Thornley Kelham’s 911 restomod is a hand-built masterpiece
Bespoke restomod projects are all the rage today, and this is no great surprise.
Over-familiarity will have led to a weary cynicism in many of us, but equally who among us, given the time and means, wouldn’t love to have a crack at creating our dream car?
To set out with no commercial imperative and draft a grand vision, then obsess over the details such that the end result fitted our wants and needs like a glove? It’s fantasy stuff.
What I hadn’t appreciated until recently was the kind of person you need to be to pull it off to convincing effect, even before you’ve pinned down a team of the calibre required for expert engineering and fabrication – the people who will slowly bring your vision to life.
Most of us would be better served keeping the dream confined to a beer mat and chasing after ready-to-wear options from Ariel or Ferrari.
It makes the 0.0001% of wonder-machines that do become a reality as world-class, from-the-ground-up commissions all the more tantalising. Projects like Thornley Kelham’s recent European RS.
“Hal could walk into the prep shop, look at his car from a distance of 10 feet and tell you the sill line is two millimetres out,” says Simon Thornley, co-founder of what is certainly an elite but under-the-radar British restoration company. “And he’d be right. That was the scary thing.”
Hal Walter is a retired Australian architect who spends half his time in the Alps. This partly explains why his commission took the form of a 911 restomod blending the spirit of a 1973 2.7-litre RS and the more recent 997-generation GT3 RS 4.0, which he also owns (of course he does).
It was an ambitious concept, but Walter is a man for details – every last one of them.
Shortly after Thornley Kelham agreed to take on the project, a near-40-page document arrived: the instruction manual.
When we visited the firm’s premises last year to see and drive the 95%-finished European RS, Thornley produced a printout and dropped it onto a table. It landed with a pronounced slap. “This is about the fourth version,” he said. “We’re now on version 23.”
The level of detail in this tome was exquisite, inspiring, just a little unnerving and perhaps understandable for a man with an architect’s mind and many, many hundreds of thousands of pounds on the line.

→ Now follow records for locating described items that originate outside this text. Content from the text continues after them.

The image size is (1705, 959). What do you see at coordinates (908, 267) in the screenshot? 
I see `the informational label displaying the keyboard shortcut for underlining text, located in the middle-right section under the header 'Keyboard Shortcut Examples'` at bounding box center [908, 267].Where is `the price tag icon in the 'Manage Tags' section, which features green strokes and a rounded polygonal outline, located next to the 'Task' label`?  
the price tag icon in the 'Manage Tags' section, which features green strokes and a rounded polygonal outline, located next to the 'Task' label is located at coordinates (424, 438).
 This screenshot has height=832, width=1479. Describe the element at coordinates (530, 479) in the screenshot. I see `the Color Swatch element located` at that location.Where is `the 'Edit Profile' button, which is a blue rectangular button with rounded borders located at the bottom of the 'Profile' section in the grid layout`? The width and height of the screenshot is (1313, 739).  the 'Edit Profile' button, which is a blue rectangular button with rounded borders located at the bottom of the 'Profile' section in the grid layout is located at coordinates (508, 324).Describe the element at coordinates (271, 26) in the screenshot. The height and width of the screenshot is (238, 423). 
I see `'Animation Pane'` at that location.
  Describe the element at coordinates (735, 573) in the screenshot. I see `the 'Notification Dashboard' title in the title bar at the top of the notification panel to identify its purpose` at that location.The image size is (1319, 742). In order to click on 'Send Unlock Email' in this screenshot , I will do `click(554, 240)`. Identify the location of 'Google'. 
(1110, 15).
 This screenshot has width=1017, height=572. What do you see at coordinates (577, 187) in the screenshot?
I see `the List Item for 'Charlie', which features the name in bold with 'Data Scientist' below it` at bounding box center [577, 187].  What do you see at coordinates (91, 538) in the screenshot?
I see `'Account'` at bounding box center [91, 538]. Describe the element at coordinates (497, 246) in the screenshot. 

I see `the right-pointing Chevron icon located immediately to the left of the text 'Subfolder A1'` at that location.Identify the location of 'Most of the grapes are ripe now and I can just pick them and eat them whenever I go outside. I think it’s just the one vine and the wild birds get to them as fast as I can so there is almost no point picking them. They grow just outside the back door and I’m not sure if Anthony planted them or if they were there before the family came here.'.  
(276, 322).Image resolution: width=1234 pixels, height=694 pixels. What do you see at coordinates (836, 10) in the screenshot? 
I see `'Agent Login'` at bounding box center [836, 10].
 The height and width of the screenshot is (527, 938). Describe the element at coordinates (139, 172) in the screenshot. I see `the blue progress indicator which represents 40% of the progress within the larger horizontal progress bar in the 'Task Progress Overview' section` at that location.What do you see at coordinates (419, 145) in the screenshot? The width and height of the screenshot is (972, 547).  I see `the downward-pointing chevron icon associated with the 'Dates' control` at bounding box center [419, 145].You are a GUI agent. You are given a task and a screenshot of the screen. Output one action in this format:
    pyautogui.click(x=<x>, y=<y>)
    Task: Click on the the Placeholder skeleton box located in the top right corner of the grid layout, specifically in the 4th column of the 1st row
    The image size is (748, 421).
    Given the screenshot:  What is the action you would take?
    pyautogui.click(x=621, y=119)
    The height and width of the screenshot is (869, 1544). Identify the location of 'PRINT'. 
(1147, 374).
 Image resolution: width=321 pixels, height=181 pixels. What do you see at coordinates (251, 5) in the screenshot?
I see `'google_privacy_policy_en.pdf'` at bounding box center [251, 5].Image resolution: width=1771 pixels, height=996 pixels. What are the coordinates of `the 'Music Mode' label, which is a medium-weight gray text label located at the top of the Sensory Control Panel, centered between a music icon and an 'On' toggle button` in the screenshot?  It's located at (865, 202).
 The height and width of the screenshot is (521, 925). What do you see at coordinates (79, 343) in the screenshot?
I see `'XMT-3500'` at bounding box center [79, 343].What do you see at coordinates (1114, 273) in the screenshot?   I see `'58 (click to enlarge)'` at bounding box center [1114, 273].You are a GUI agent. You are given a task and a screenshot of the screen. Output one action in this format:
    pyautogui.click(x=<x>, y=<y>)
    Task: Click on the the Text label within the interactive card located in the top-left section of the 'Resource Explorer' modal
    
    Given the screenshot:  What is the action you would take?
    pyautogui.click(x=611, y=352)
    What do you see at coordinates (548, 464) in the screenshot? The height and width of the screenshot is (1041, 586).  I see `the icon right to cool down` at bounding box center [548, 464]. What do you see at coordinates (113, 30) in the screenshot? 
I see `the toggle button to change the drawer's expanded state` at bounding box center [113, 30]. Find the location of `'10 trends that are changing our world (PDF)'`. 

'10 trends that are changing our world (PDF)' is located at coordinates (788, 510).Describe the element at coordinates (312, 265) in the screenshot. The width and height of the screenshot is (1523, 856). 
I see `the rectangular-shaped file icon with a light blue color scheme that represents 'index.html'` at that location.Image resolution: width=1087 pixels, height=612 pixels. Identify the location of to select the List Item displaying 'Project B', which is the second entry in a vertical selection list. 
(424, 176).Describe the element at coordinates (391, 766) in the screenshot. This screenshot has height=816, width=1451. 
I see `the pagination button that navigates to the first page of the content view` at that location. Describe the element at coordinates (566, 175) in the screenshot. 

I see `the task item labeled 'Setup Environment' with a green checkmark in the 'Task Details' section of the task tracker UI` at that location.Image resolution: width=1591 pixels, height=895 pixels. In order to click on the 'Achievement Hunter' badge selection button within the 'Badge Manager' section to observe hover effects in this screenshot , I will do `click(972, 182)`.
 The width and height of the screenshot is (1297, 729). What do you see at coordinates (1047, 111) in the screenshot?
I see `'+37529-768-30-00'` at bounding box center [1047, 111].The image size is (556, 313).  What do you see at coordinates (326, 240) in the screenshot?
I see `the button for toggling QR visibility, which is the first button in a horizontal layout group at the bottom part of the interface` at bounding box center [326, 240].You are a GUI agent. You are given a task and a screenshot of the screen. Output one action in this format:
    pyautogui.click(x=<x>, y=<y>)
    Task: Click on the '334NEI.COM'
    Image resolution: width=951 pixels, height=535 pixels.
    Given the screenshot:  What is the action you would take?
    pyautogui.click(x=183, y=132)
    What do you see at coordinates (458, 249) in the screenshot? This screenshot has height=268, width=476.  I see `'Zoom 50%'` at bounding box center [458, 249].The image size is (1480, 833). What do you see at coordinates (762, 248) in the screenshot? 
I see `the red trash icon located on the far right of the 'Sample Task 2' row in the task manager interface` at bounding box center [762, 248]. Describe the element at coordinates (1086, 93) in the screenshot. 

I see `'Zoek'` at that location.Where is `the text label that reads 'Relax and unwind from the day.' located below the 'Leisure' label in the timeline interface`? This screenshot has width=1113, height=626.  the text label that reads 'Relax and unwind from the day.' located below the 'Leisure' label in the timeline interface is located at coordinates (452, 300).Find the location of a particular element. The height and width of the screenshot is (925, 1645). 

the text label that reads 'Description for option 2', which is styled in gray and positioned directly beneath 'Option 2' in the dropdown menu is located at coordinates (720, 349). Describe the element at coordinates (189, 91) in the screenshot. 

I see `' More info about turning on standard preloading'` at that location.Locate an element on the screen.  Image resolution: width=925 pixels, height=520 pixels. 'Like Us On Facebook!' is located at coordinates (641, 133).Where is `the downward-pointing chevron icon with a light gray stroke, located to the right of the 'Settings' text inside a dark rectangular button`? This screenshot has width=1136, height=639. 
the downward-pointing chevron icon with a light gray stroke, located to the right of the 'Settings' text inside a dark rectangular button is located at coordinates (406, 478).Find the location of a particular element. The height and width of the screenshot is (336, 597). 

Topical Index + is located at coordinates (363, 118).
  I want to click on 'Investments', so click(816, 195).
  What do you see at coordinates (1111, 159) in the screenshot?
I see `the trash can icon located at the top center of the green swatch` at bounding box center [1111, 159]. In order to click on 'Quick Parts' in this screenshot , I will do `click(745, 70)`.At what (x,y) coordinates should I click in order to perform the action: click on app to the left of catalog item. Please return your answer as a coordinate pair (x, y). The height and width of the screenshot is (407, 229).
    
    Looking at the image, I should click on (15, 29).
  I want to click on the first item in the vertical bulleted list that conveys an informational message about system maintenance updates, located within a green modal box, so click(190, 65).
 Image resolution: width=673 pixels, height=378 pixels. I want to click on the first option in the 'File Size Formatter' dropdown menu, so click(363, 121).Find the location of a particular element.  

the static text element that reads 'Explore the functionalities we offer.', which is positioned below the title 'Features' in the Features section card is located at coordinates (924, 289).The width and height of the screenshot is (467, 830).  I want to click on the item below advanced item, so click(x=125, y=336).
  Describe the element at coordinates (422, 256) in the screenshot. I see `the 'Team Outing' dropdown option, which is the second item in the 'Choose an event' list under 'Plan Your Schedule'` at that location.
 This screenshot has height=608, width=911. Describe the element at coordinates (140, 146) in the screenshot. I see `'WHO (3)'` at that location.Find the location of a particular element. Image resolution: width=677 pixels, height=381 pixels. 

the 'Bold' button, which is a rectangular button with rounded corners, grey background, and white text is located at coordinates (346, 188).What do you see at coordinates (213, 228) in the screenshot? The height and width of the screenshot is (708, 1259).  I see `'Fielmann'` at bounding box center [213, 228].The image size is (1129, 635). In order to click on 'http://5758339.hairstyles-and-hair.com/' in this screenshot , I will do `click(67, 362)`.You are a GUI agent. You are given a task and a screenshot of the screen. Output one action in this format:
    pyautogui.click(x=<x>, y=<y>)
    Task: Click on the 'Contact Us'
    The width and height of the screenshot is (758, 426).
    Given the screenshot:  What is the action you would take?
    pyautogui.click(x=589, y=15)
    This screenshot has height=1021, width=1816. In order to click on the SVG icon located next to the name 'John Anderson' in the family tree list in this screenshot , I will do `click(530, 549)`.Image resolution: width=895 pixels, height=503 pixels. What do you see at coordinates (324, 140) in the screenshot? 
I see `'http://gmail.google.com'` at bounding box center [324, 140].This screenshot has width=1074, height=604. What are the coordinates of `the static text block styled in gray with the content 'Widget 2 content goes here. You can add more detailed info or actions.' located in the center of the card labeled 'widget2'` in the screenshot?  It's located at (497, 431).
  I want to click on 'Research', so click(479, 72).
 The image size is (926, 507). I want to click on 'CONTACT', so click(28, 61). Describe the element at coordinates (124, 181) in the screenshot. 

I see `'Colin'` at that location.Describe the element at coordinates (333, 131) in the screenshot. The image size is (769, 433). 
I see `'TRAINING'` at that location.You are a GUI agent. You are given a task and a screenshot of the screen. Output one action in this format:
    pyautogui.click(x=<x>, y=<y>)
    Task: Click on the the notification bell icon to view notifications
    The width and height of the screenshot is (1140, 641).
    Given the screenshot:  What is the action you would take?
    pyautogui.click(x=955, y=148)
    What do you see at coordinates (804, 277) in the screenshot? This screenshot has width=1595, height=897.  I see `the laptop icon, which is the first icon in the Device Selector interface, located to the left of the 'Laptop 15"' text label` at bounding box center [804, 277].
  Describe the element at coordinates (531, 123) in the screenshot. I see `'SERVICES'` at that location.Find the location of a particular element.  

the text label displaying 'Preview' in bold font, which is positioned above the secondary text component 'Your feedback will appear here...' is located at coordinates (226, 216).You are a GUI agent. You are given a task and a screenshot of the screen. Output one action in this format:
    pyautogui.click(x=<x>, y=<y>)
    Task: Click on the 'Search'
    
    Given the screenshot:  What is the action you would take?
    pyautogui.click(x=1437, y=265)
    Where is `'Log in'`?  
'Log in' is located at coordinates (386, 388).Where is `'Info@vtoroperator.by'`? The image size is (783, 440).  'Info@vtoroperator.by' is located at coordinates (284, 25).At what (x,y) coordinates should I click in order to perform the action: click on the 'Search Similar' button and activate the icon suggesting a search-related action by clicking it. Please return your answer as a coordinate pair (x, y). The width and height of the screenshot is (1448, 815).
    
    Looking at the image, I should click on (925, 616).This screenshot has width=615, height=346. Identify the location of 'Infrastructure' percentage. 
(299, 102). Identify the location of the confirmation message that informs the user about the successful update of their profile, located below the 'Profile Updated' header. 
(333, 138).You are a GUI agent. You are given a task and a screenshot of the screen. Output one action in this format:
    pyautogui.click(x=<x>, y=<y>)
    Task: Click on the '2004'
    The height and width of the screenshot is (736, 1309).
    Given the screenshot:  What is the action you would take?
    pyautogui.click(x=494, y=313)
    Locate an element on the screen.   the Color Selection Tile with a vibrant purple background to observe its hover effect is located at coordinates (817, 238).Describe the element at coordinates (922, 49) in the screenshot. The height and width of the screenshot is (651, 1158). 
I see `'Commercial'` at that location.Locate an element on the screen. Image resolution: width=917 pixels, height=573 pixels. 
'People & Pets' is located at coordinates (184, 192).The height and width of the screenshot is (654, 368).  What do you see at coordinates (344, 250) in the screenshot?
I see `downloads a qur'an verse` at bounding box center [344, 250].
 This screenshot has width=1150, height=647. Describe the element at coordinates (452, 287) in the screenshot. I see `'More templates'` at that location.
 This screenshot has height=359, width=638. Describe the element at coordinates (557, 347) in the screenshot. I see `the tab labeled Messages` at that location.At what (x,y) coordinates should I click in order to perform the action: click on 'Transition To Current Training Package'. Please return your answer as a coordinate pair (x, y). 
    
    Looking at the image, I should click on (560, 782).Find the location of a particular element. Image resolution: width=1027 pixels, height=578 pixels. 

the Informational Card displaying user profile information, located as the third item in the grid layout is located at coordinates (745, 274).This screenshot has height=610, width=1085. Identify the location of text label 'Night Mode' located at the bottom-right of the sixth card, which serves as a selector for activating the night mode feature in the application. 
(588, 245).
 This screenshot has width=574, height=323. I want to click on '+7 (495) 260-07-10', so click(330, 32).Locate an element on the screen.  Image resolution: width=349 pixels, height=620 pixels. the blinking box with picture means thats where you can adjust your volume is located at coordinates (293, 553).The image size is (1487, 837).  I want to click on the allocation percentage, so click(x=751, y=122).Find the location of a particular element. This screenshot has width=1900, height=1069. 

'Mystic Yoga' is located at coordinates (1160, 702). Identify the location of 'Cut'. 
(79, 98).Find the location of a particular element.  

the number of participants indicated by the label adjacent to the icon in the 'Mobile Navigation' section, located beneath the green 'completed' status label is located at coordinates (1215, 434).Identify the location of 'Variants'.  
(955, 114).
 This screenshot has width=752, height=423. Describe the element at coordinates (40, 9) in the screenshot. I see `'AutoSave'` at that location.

Part prescriptive (one can’t help but admire the inclusion of gear ratios), it took more of a manifesto form elsewhere.
The intake needs to wail like this, the chassis balance should feel like that and so on.
The car will weigh such and such in full running order (start with an original 911 T chassis, please, rather than a commonly used 964 one, as it will save us 300kg). There was also the design, both inside and out.
The showstopping aesthetics of the European RS, down to the split-level ducktail, are mostly Walter’s handiwork. It’s hard not to be impressed.
“The guy is a bloody perfectionist. We were painting things to concours standard that you will never see,” said Thornley, who himself had a 2.7-litre RS for decades. He jokes about the hardest part of this mesmerising project being ‘the owner’ and is vindicated when his phone starts buzzing away during our chat. Guess who.
But the truth is that he and business partner Wayne Kelham are as mad about the details as Walter, and this really is a multi-disciplinary business.
It isn’t solely turning out modified old 911s, as shown by the magnificent, fully restored Lamborghini Miura in one of the workshops.
Adjacent to it was a Bugatti Type 40, and an engine-building facility sits across the road where, among other jewels, fettled 300bhp Virgilio V6s are prepped before being dropped into Thornley Kelham’s hot-rod take on Lancia’s B20 GT Aurelia.
The presence of English wheels warms the heart, so too the shell of a Citroën SM. The place is a toy box – one in which any project, no matter how whimsical, can fully materialise.
It was thus well placed to deliver something on the level of the European RS. But listening to Thornley, I still couldn’t help wondering if the reality could live up to the expectation – to the painstaking planning in Walter’s paperwork and his huge emotional investment in the project.
As it happens, when you’re this committed and enlist just the right people, magic unfolds.
The car is a hand-built masterpiece, its delivery of 380bhp from 3.7 litres of flat six feeling utterly open-ended and the integration of 997 GT3-style linkages into a feather-light chassis giving the handling adjustability reminiscent of today’s 992 GT3, only dialled up.
And the details. Good grief, they’re fabulous. I’d love to think I could’ve masterminded such a car, but in truth? Hmm.